Ring Fins for Smaller Bottles

An Easy Ring Fin for Small Bottles

Make sure that your launcher can handle this small diameter extended fin before building! There may be very little clearance between the fin and launcher. Don’t attempt to launch this if there is a chance that the fin could snag on any part of the launcher, be especially cautious with moving parts that could suddenly get in the way! There is no problem using this type of fin on the new Rebel Launcher described on this site.

I chose 24 ounce Pepsi products bottles because they have about 5 inches of straight sides and slightly larger tops and bottoms.

You will need besides your rocket bottle:

A 1 3/4 inch section cut from the center of a scrap bottle of the same kind

A 2 1/2 inch section cut from the center of an 18 ounce peanut butter jar

3 pieces of vinyl mini blind cut to 10 inches long for the struts

A “Pringles” chips tube for making an alignment jig

Several wide rubber bands that fit snugly around the bottle

Your favorite suitable plastic cement

Your usual rocket making tools


Cut a neat band about 1 3/4″ long from the center of a scrap bottle. Then split the band vertically along one if its mold lines so that it can be opened up to fit around another bottle.

Cut out the straight center section from an 18 ounce peanut butter jar. If you cut carefully you will get a piece about 2 1/2″ long. Smooth the edges the best you can. ( Turning the jar on a lathe really lets you make smooth even cuts! ) This jar ring will be the fin and it is slightly larger in diameter than the bottle.

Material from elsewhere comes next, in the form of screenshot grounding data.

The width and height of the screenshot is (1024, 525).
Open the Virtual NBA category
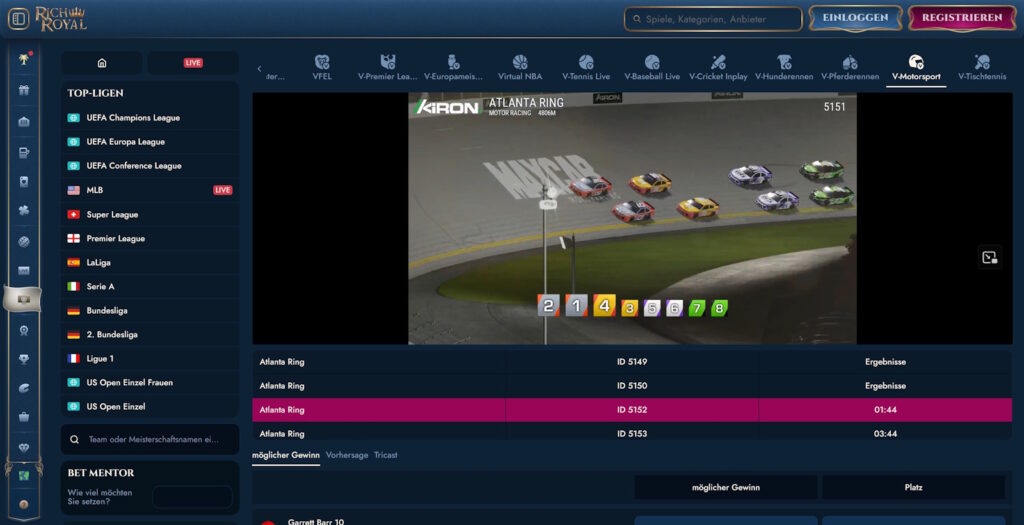(x=520, y=67)
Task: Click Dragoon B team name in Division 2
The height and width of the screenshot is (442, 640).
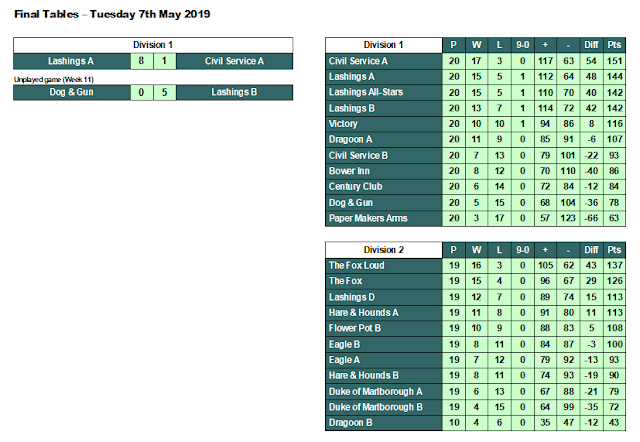Action: (384, 424)
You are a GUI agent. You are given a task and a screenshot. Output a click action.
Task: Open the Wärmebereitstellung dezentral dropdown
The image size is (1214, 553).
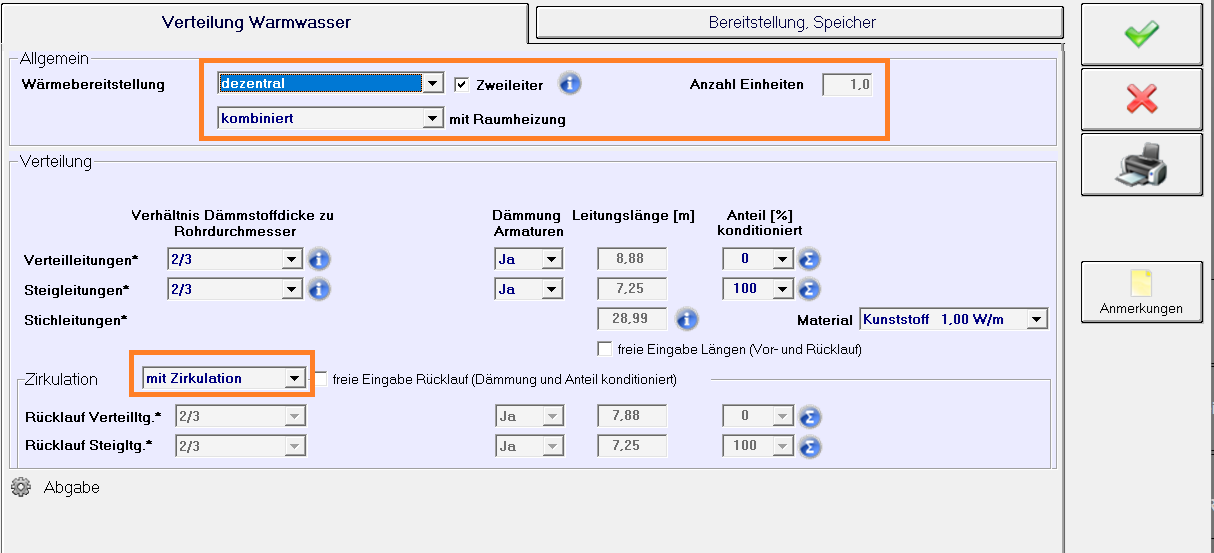[x=432, y=84]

Use the Pringles tube to make an alignment jig. Make 3 accurate vertical lines on the tube spaced exactly 1/3 of its circumference apart. Place tape along the right side of each line to help mark the line. Place the 3 struts on the tube aligned with the lines. Hold them in place with several rubber bands. Put some tape along the left edges of the struts to help mark that side. Each strut should be aligned between two pieces of tape. When the struts look straight and perfectly spaced they are ready for gluing.

Cement the outside surface of the ends of the struts to the inside surface of the ring fin. You may have to cement one strut at a time depending on the cement that you use. Let the cement harden with the assembly tightly rubber banded to your alignment jig. When the cement has dried, take it out of the jig and go to the next step.

Take the split bottle section and place it around the center of a bottle. Measure around this slightly expanded section and divide that circumference into thirds. Position one of the struts on the opposite side of the split in the bottle section then align the other two evenly around. Secure them with rubber bands and mark where the struts should go. Cement the struts to the outside surface of the bottle section and hold them tightly in place with rubber bands until the cement dries.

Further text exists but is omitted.